> _PAGE EXCERPT_
^^^^^^^^
I am Mahya Rastegar, born 1980 in Tehran, Iran, a graduate in Photography and a Documentary Photographer, based in Tehran, Iran. I began to study Graphic Design in 2000, but quit it very soon in 2001 to find my field of interest somewhere else. After many years, in 2010, I started to study Photography, and graduated in 2013.
I am mainly a social documentary photographer, most interested to capture the influential stories of women's lives.From the aspect of appearance, face and fashion, women are different from each other, but they are all the same in the way that all of them make efforts to get stronger in their inner world and possess the ability to live independently.
From 2015 until now, I've been working on a long-term documentary photographing project with topic of Iranian women with influential stories. The collections of photos about each woman have the form of stories of their lives, meaning that I'm talking about the lives of these women by taking pictures of them. While holding on to the passion of presenting all type of women issues as a woman and after some serious researches and studies, I started shooting Iranian women trough different projects since 2013.
^^^^^^^^
> _TO BE DONE_
Answer from Mahya Rastegar's biography:
1. What subject did Rastegar begin studying in 2000?
2. In what year did Rastegar graduate in Photography?
3. Since what year has the long-term project on Iranian women with influential stories been underway?
The listing after Mahya Rastegar's biography is unrelated to it.

> _COLLECTED DATA_
^^^^^^^^
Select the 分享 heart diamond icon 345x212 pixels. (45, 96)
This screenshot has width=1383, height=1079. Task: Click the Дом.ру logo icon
^^^^^^^^
> _ANSWER FOR THE TASK_
1. Graphic Design
2. 2013
3. 2015